§ Text section

——————————

#1
I thought it'd be a cool idea to make a data base of all the good mic positions people have found with certain mics with certain speakers, excluding cabs. I know it's not going to be exactly the same with every speaker, since no two speakers are exactly the same, but it'd give people an idea. If you can add sound clips to show as examples of how it sounds, that would be even better.

Just post what you can, and after this thread gathers enough information, I'll take all the posts and put them in a master thread.

I'll start.

Mic: SM-58(without the ball end)

Speaker: WGS(Warehouse Guitar Speakers) V-30

I've found two good positions so far.

45 degree angle, set near the cap edge, pointed at the center of the speaker, 2 inches away from the grill cloth. Gives a nice gritty, yet clear tone, but lacks some low end.

How it sounds: http://profile.ultimate-guitar.com/ethan_hanus/music/all/play1006312

Pointed straight on where the cone meets the cap, about 1 inch away. Gives a nice smooth, clear, punchy tone.

How it sounds: http://profile.ultimate-guitar.com/ethan_hanus/music/all/play1026521
#2
There's far too many factors aside from just the speaker going into it for the data to effectively translate.

Basically, build the rig for the tone you want and then if you're close miking, edge = bassy, center = trebly, in between = balanced, closer = possible proximity effect, further = more room ambiance and less proximity effect.

If you're using a condenser or something, experiment. /thread
Ibanez AS93
Fender Marauder
Vox Pathfinder 15R
#3
Quote by muso_catolico
There's far too many factors aside from just the speaker going into it for the data to effectively translate.

Basically, build the rig for the tone you want and then if you're close miking, edge = bassy, center = trebly, in between = balanced, closer = possible proximity effect, further = more room ambiance and less proximity effect.

If you're using a condenser or something, experiment. /thread


That's completely opposite with my speaker, edge is more trebly, more centered is more bassy.

Which is why I made this thread, no two speakers mic up the same, my B-52 cab speakers mic up much differently to my WGS V-30 speaker. Plus, most people who are starting out have no idea how to find that sweet spot, why not just tell them in a massive thread for the speaker and mic they are using?
#4
That's completely opposite with my speaker, edge is more trebly, more centered is more bassy.
That sounds unbelievable, unless the manufacturer learned how to defy physics.
Ibanez AS93
Fender Marauder
Vox Pathfinder 15R
#6
Quote by muso_catolico
That sounds unbelievable, unless the manufacturer learned how to defy physics.


Speakers don't mic the same, they never have, the same brand and model tend to mic the same, but outside of that, it varies, especially depending on the mic.

Go look at impulses, why do you think there are 5 billizion different micing positions with various mics of various cabs that sound nothing alike? Because speakers don't mic up the same outside of brand and model.
#7
Quote by ethan_hanus
Speakers don't mic the same, they never have, the same brand and model tend to mic the same, but outside of that, it varies, especially depending on the mic.

Go look at impulses, why do you think there are 5 billizion different micing positions with various mics of various cabs that sound nothing alike? Because speakers don't mic up the same outside of brand and model.

——————————

§ Raw data
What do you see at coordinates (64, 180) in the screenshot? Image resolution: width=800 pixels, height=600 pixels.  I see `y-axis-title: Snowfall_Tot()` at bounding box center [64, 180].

——————————

§ Directive 1
Rewrite the part of the mic-position thread that starts at "45 degree angle, set" and ends at "some low end.", changing "gritty" to "crunchy".
§ Directive 2
In the mic-position thread, what tone does the opening post say comes from pointing the mic straight on where the cone meets the cap, about 1 inch away?

§ Your solution 1
45 degree angle, set near the cap edge, pointed at the center of the speaker, 2 inches away from the grill cloth. Gives a nice crunchy, yet clear tone, but lacks some low end.

§ Your solution 2
A nice smooth, clear, punchy tone.